Reden wir beim Stammtisch am Donnerstag darüber

Dein Freund Joseph

P.S.: Sepp, man hört munkeln, unser Benedikt XVI. hätt den Bettel hingeschmissen, weil man dem nachgewiesen hat, dass in seinem Vatikan, wo alles aus Gold ist, in Wirklichkeit aber Sodom und Gomorrha herrschen würd. Eine Schwulenmaffia tät dort ihre Fäden ziehen. Der Ratzinger, als sogenannter Urbayer ramponiert weltweit unser ganzes Image, indem dass der angesichts dieser Zustände an seinem Heiligen Stuhl panisch die Flinte ins Korn wirft und in Pension geht.

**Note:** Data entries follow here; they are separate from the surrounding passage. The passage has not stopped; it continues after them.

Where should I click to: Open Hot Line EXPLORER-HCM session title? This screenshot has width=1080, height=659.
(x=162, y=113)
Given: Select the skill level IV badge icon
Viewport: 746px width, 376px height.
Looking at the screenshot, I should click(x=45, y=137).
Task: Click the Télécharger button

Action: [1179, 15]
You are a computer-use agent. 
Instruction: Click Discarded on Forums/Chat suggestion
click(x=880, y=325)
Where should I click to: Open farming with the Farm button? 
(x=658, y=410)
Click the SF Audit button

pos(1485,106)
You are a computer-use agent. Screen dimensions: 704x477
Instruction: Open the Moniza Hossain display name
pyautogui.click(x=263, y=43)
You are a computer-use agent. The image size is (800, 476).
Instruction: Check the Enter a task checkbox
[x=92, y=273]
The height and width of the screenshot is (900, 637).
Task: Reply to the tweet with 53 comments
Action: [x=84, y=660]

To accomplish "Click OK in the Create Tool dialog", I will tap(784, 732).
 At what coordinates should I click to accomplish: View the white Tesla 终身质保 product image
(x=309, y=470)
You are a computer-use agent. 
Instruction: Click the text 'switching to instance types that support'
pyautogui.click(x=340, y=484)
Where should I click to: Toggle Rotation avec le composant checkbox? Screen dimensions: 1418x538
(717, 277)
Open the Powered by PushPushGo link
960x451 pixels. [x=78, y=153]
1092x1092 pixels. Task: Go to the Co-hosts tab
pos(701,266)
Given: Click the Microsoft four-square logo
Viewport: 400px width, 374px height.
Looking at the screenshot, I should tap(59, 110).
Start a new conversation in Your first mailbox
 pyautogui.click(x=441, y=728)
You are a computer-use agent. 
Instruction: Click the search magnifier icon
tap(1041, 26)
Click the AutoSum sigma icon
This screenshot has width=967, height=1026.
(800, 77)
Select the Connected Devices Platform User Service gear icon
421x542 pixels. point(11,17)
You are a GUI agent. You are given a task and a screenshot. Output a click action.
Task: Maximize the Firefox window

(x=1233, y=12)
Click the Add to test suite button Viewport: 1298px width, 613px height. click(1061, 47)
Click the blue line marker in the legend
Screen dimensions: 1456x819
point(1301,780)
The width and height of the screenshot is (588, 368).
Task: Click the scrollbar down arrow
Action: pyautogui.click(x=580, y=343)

Drauf kommt der Franziskus, ein argentinischer Italiener daher, sieht den vatikanischen Schlamassel und sagt: „Die Gay-Lobby ist da… man muss sehen, was wir machen können.“ Das ist ein Kerl, der holt Schrubber und Besen und räumt auf. Also das ist bayrisch gehandelt, auch wenn der leider nur ein Südländer ist! Sepp, ich fang an, meine Gesinnung zu ändern! Also, für mich ist ab jetzt jeder ein Bayer, der wo Mumm beweist.